Jenny and Drew's friend, Ron Watson, also testified, but Watson was not allowed to testify about the potential bombshell: his claim that Drew told him he had gotten physical with Jenny. The judge ruled it was hearsay.

Michelle Weaver took the stand and said she was reluctant to go into Jenny's hospital room and she doesn't remember who put Jackson in her arms. "A horrible judgment on Drew's part. But does it make him a wife beater? It is not enough that she murdered him that night, now she's murdering his reputation?" Magness wonders.

But the star witness was Jenny herself. Again, the judge didn't allow "48 Hours" to record the testimony, but hers was intense, emotional, and for the most part uncorroborated. She told the jury what she told "48 Hours" that Drew had attacked her and she had no choice but to shoot her husband.

So was Jenny forced to kill her husband in self defense, or is she just a murderess with a made-up tale of abuse she hopes will convince people she had to kill?

"Jenny Eisenman is manipulating you. Can you feel it?" the prosecutor tells the jury.

"Understand who Jenny is. She's a caregiver, teaches children," her defense attorney argues.

Both sides have made their case, and the jury is about to decide Jenny's fate.

Since shortly after the killing, Jenny was out on bail.
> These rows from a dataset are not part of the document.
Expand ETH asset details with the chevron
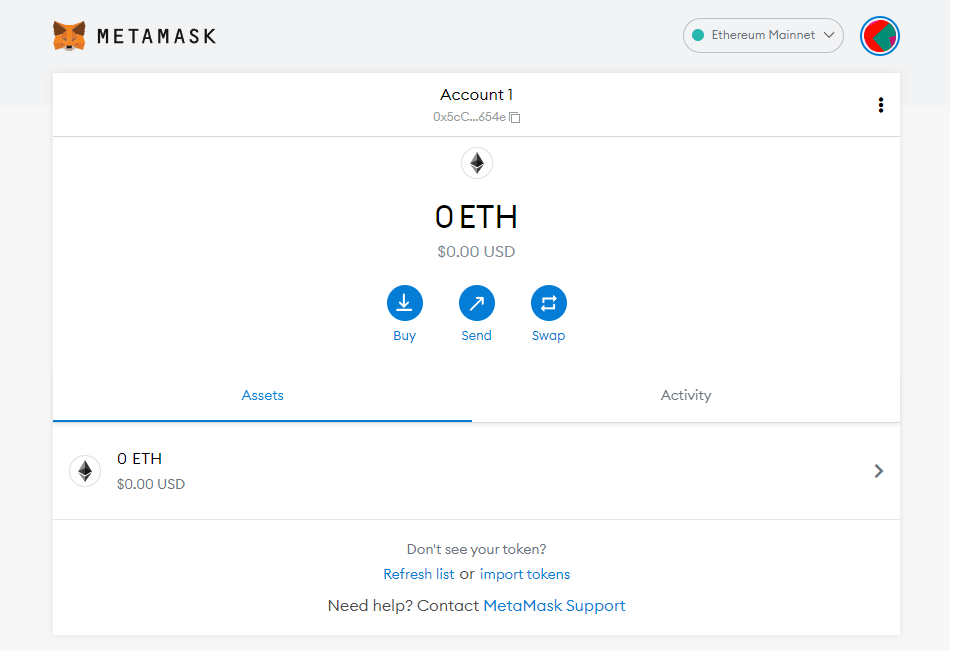The width and height of the screenshot is (958, 660). (x=879, y=471)
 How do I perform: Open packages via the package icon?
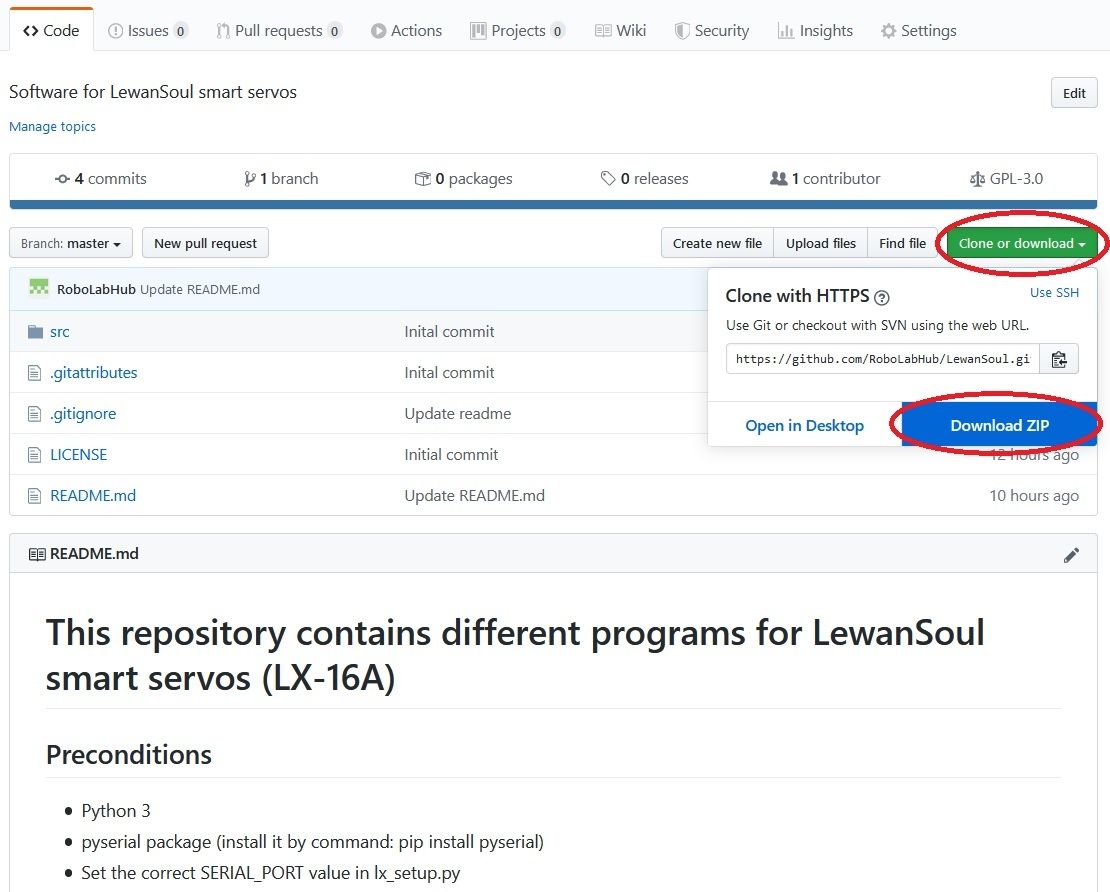tap(424, 178)
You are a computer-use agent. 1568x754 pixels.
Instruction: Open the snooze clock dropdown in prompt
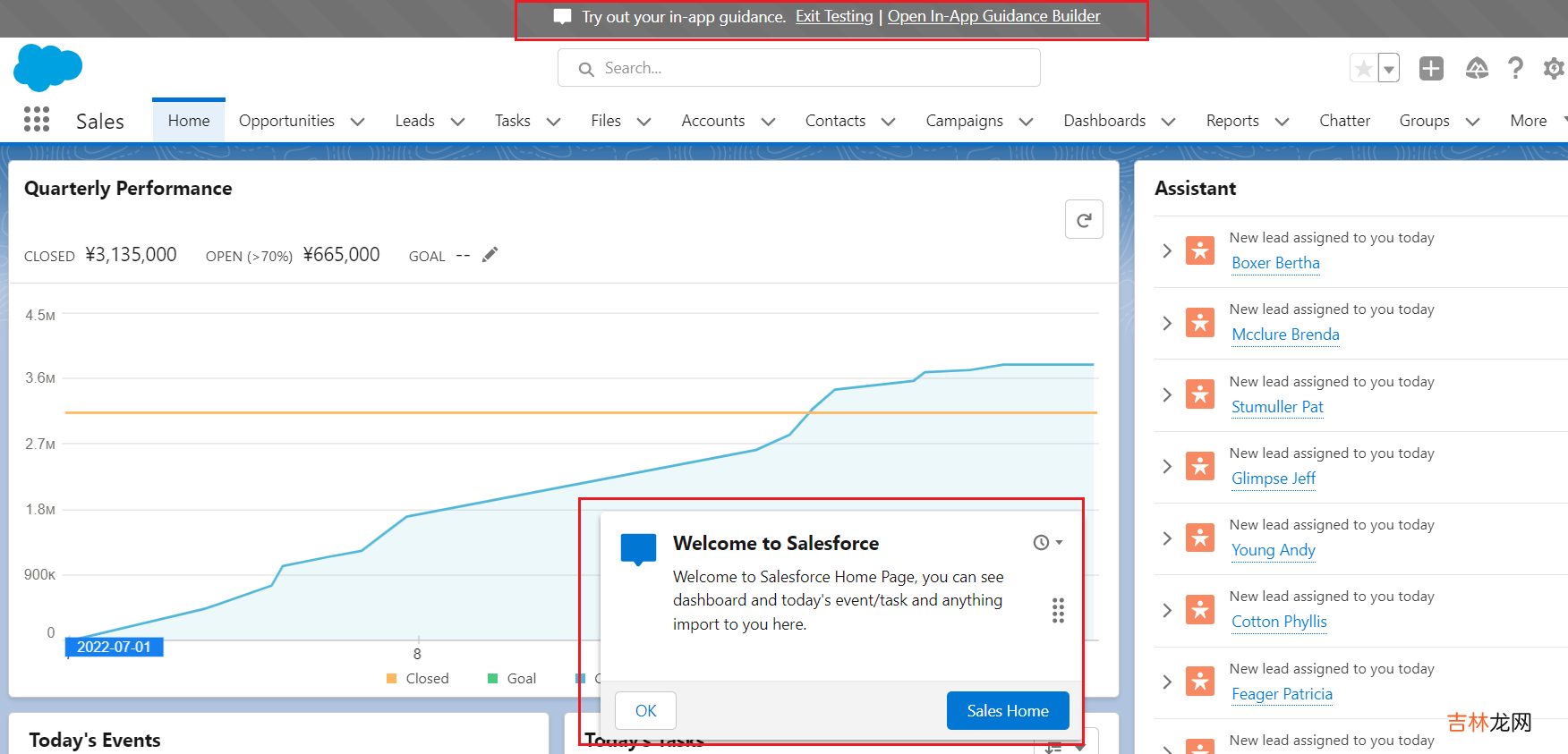coord(1047,543)
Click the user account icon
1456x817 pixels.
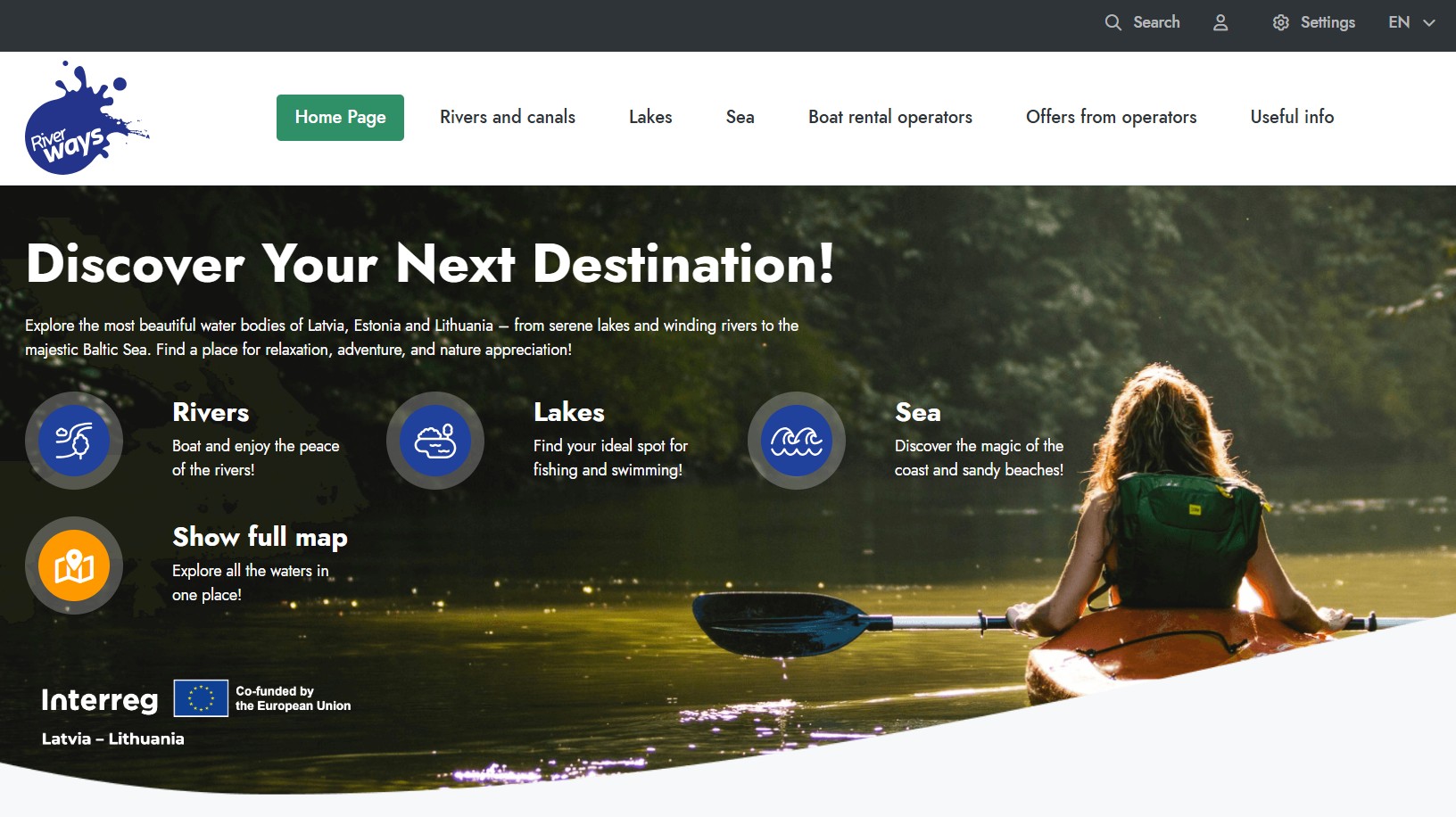pyautogui.click(x=1220, y=23)
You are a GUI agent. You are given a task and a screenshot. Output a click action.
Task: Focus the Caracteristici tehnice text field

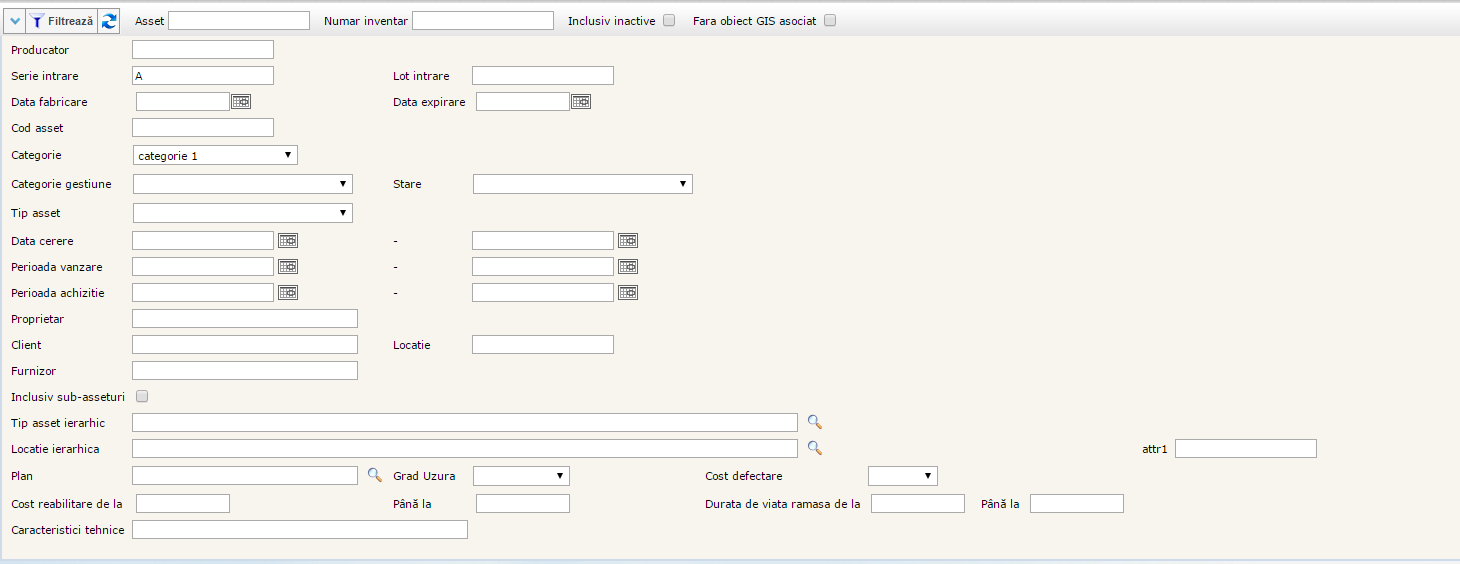coord(299,530)
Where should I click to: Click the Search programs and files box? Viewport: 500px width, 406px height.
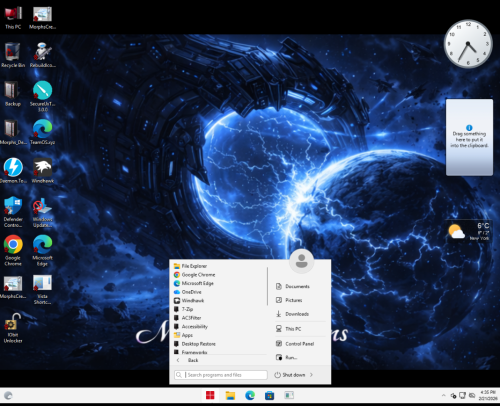pyautogui.click(x=221, y=375)
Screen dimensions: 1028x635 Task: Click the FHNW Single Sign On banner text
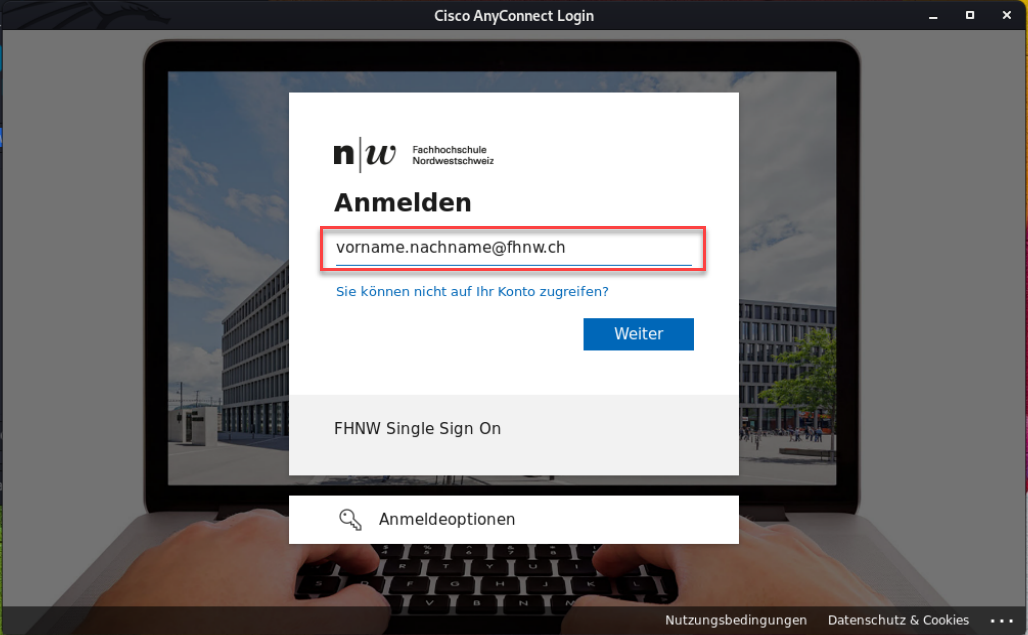click(417, 429)
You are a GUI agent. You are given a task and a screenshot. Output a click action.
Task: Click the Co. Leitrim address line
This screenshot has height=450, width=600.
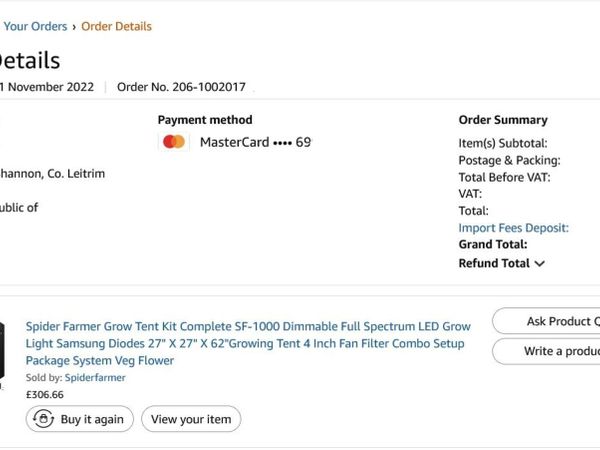(52, 174)
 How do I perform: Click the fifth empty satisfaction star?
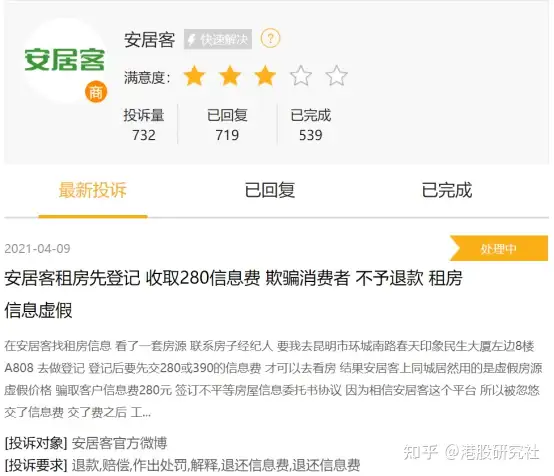point(336,76)
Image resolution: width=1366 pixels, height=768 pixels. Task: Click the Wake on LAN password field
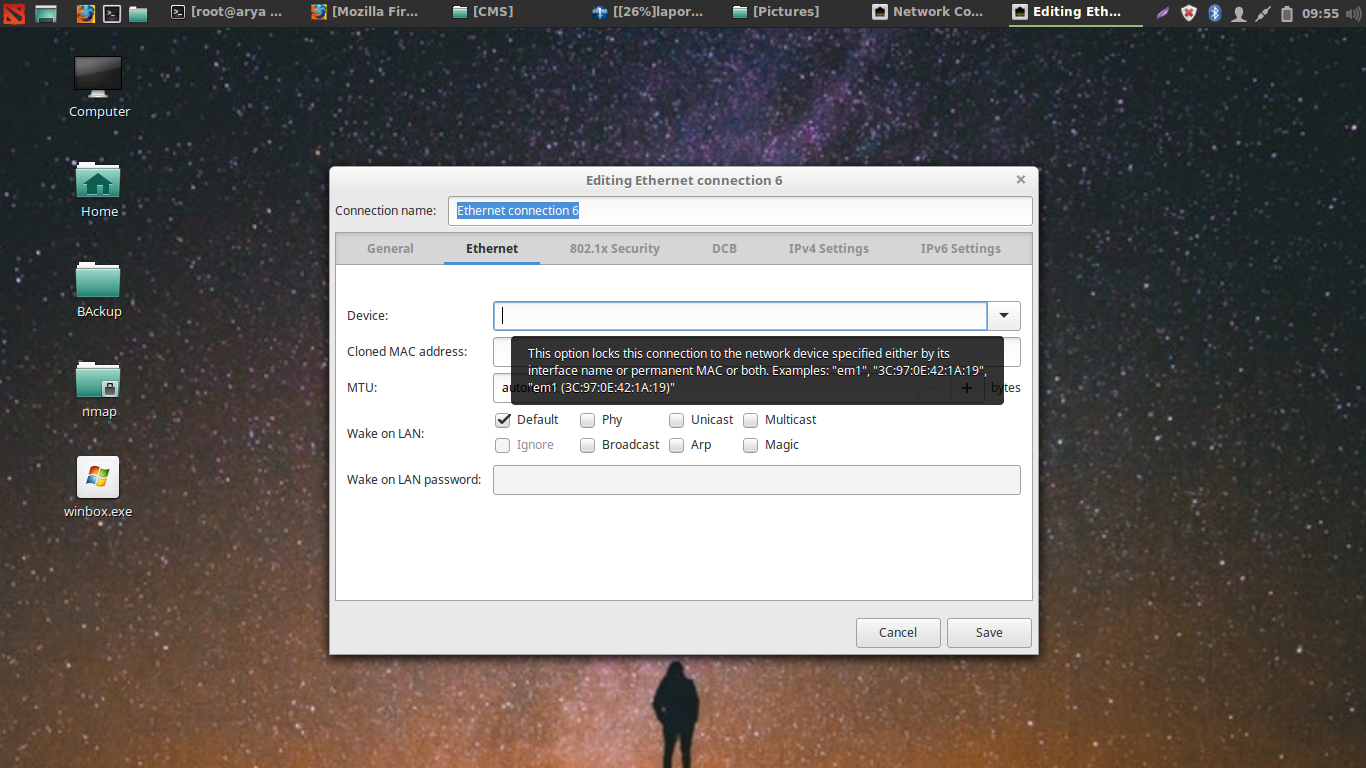point(756,479)
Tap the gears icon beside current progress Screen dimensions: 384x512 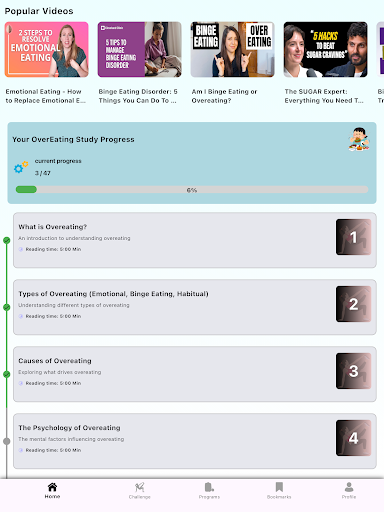click(21, 167)
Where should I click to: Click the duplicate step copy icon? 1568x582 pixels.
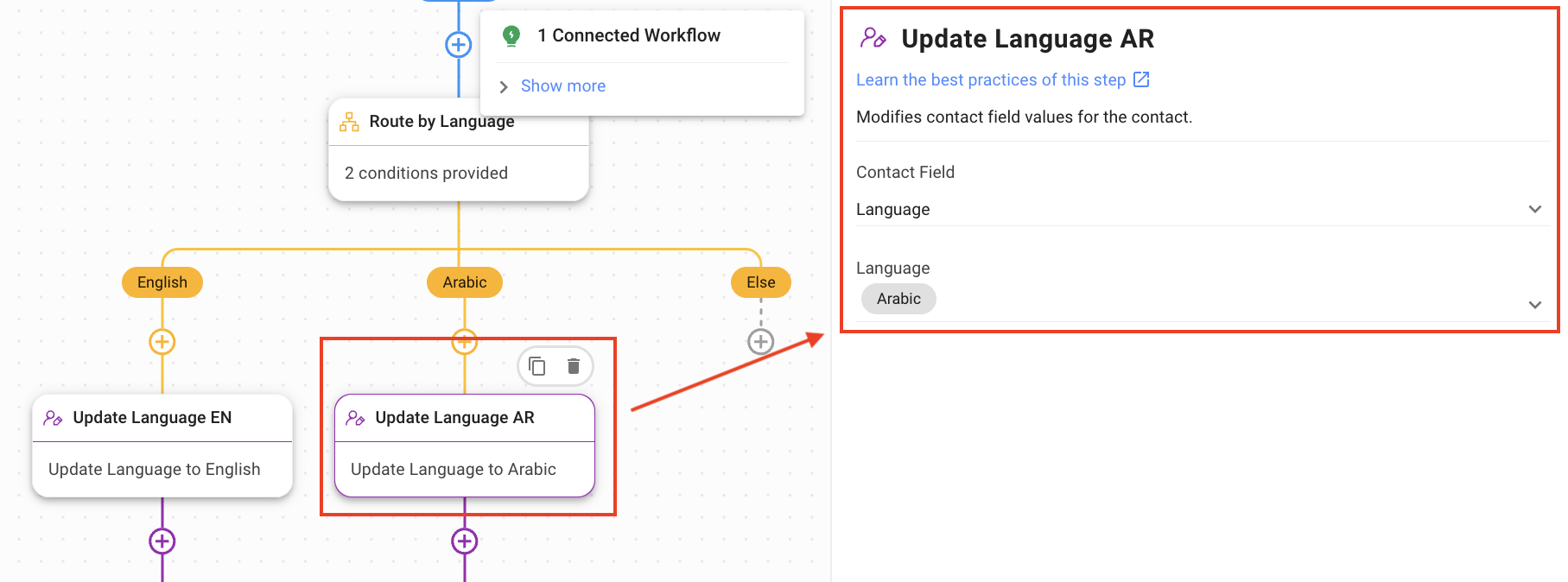pyautogui.click(x=537, y=366)
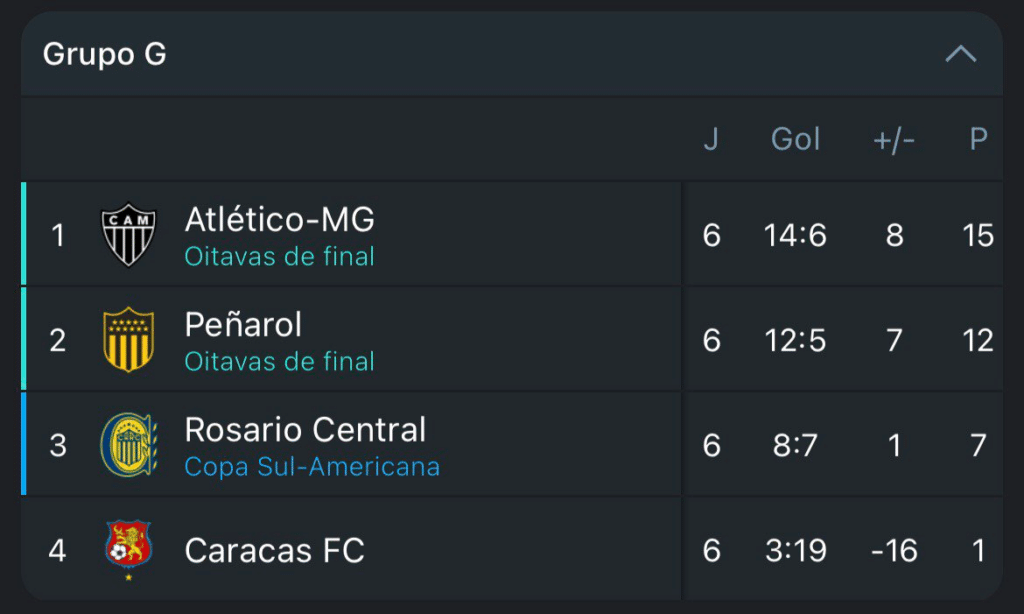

She and her son Jackson were living with her parents. "I have no doubt that my daughter was defending herself and her child," he mother said.

But Drew's father says Jenny is a "liar."

Drew's family is fighting to clear his name and hoping the jury will reject Jenny's portrayal of him as a wife beater.

But what will the jury think?

They didn't have to wait very long: jurors reached a verdict in just 90 minutes, finding Jenny guilty of murder, as charged.

"My poor daughter, it's unfair," Jenny's mother reacted.

Unfair, because they insist there was evidence of abuse that the jury never heard.

After the trial, seven members of the jury agreed to talk to "48 Hours." If Jenny ever had a chance with these jurors, it was when they saw the picture of Michelle Weaver holding the baby.

"Pretty much showed him to be a cad," a female juror remarked.

"Did it make it easier for you to believe that he could have beaten her?" Schlesinger asked the group.

"Absolutely, yes, absolutely," a number of jurors replied.

"He was quite possibly capable of doing just about anything," a female juror remarked.

"That maybe makes him a jerk but not necessarily an abuser," another commented.

But the jury didn't get to see all of the photos of Jenny's bruises that her father says were taken a few days after the shooting. "I think he might have kicked her that night but it doesn't change what she did and it doesn't change our decision," a female juror says.

And there was something else. Remember, jurors were not permitted to hear Ron Watson's claim that Drew had told him he had gotten physical with Jenny.

The jurors say they would've wanted to hear that. "To hear a close friend of Drew's say that, I think I would have had to weigh it a little bit more," a female juror commented.

Juror Ann Robey says if she had known then what she knows now, it could have changed everything because she could not have voted to convict. "What I now know? I don't think so. It probably would've been hung," she says.

It could have been a hung jury. "I would have really held my ground," Robey says.

While it only took an hour and a half to convict Jenny, it took nearly seven hours to agree on a prison term. After deliberating nearly all day, jurors recommended a sentence of 23 years. Jenny will be middle-aged when she gets out of prison.

"One way or another I'm going to walk out of here. And be the mother and the daughter and the friend that I am," she says.

"She was sentenced for taking Drew's life, but she's taken so much from so many other lives," Drew's sister points out.

"Even if she serves 23 years she has a whole life ahead of her. She robbed Drew of whatever was coming on in the rest of his life," Drew's brother A.J. says.

And Drew's dad Tom says, "I still don't understand why she had to murder him, and I don't think I'll ever understand that."